START Given data

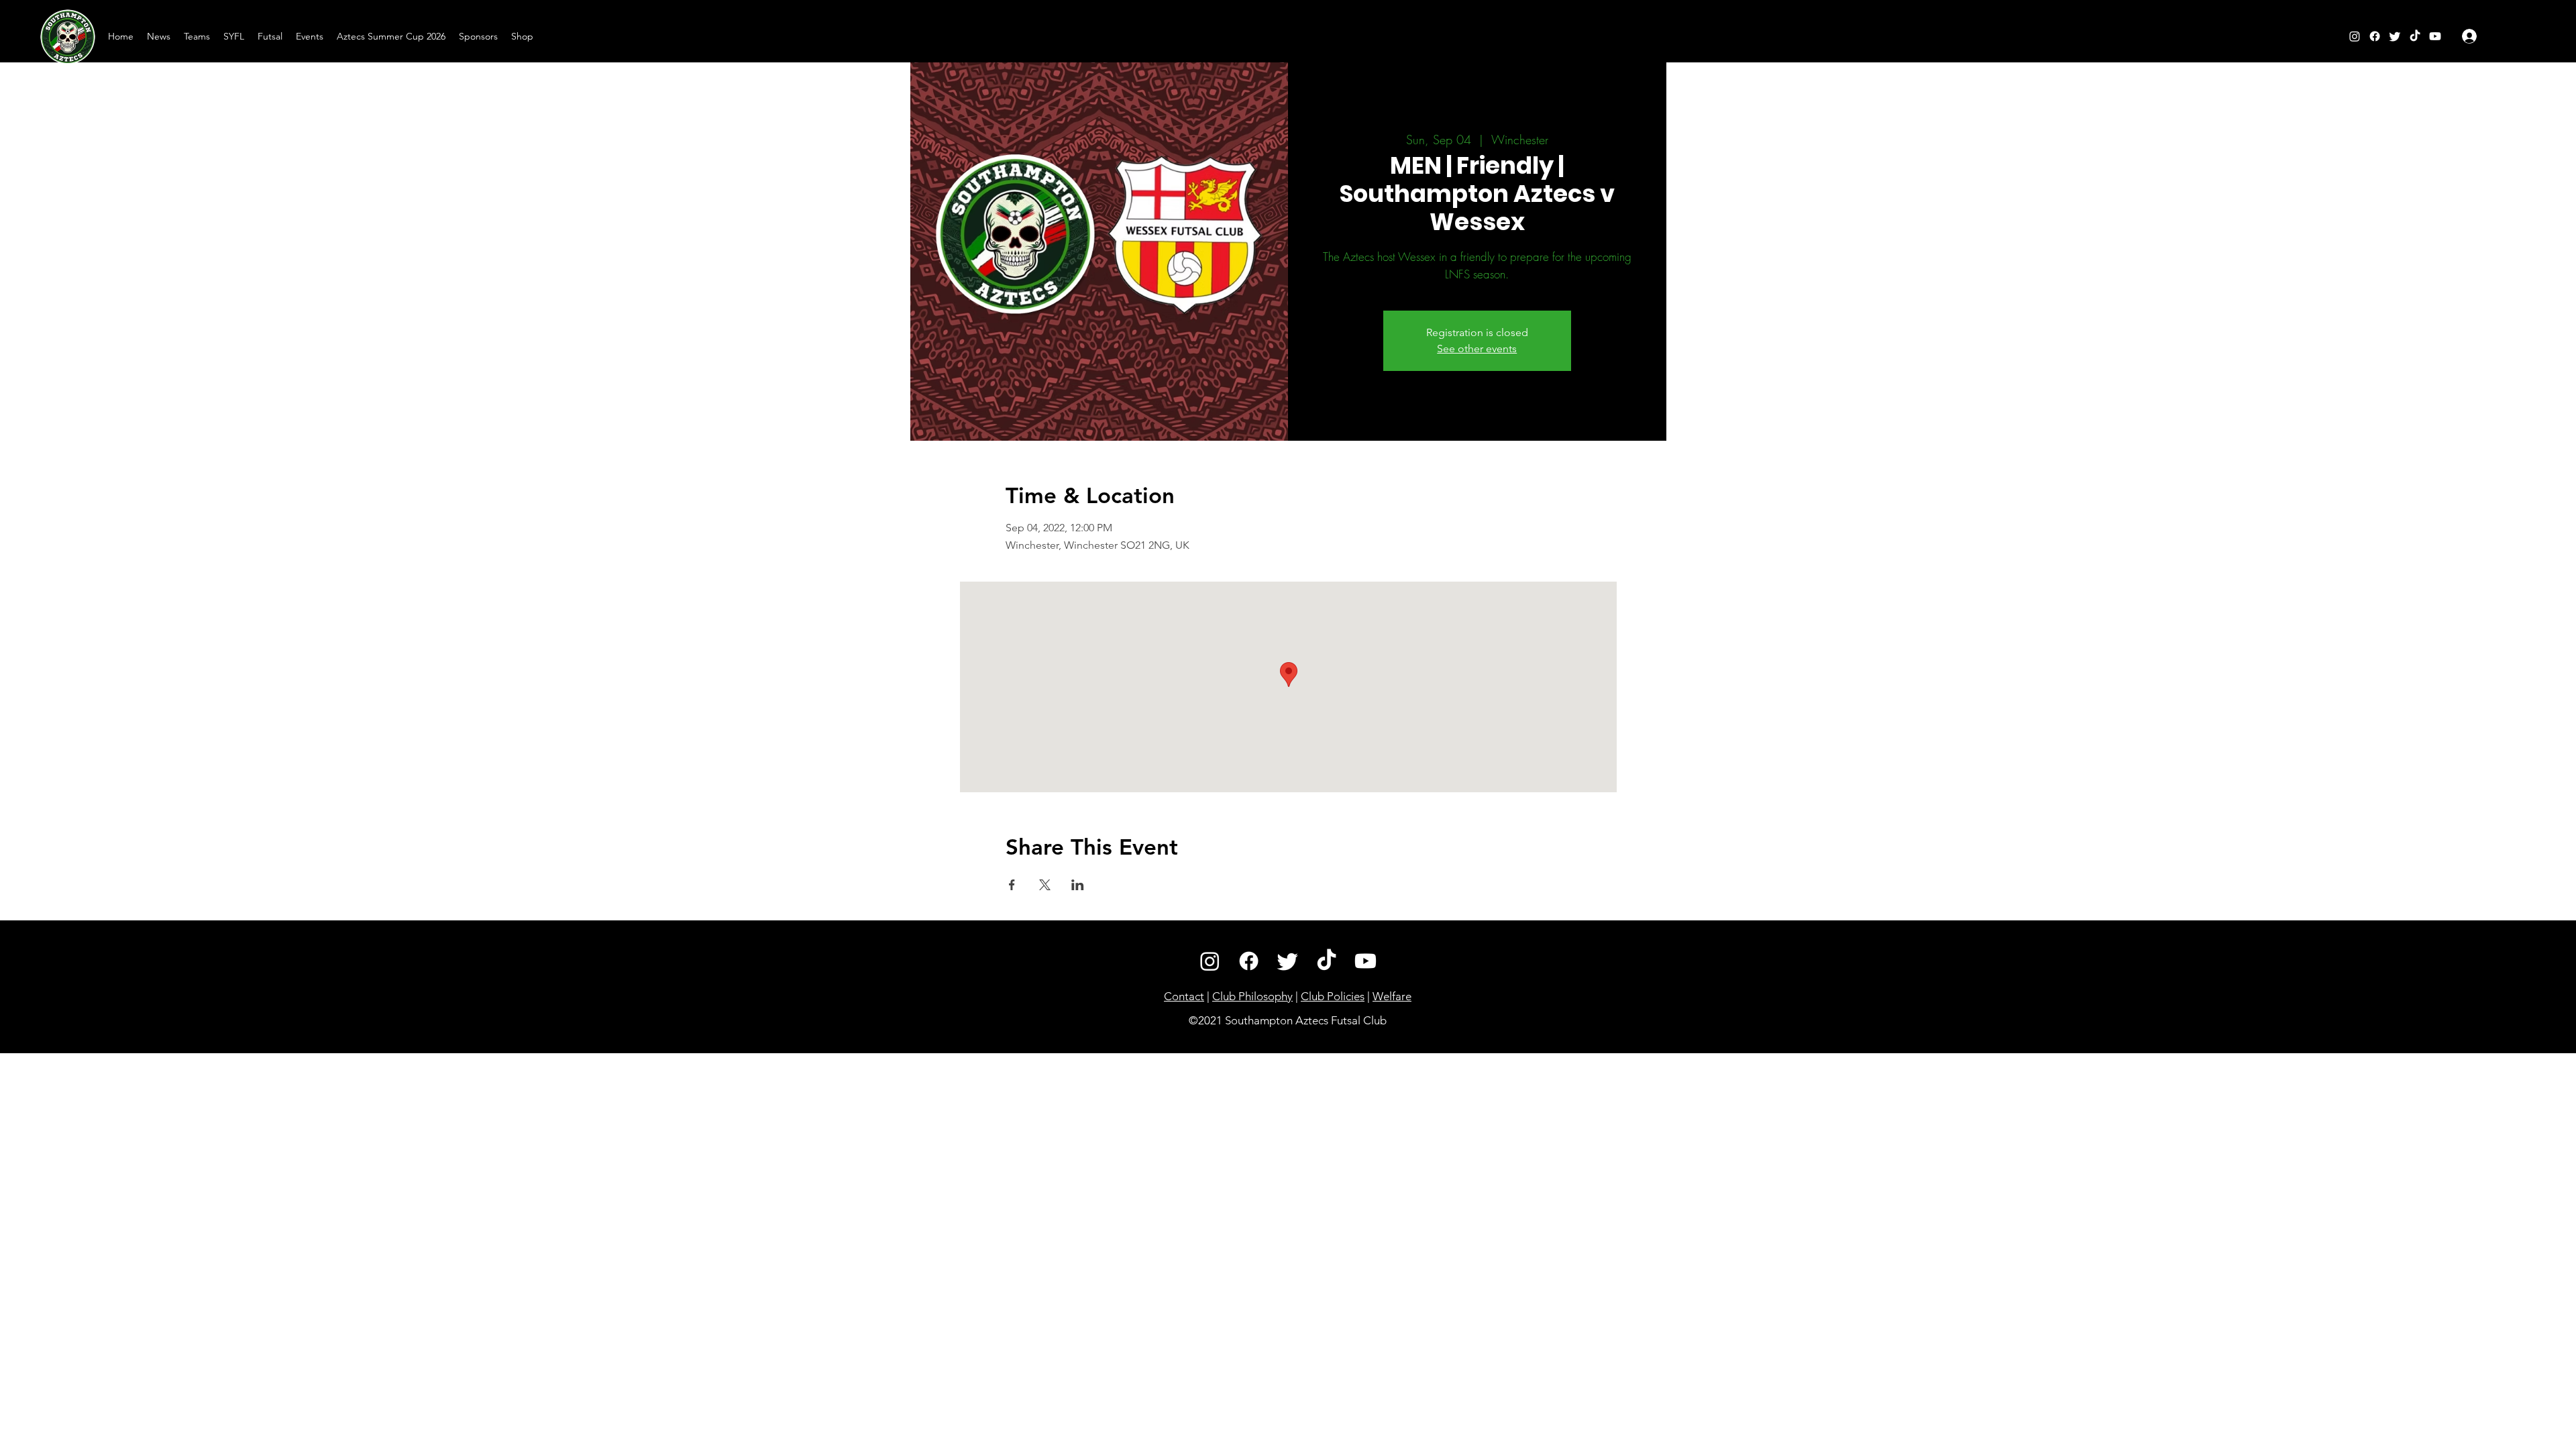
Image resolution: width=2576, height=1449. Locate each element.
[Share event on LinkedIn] (1077, 884)
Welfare (1392, 996)
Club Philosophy (1252, 996)
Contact (1184, 996)
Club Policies (1332, 996)
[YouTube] (2435, 36)
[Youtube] (1365, 961)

END Given data

Please reprint the whole listing exactly and omit its pictures.

» **Solution to the exercise**
Image resolution: width=2576, height=1449. Locate each element.
[Share event on LinkedIn] (1077, 884)
Welfare (1392, 996)
Club Philosophy (1252, 996)
Contact (1184, 996)
Club Policies (1332, 996)
[YouTube] (2435, 36)
[Youtube] (1365, 961)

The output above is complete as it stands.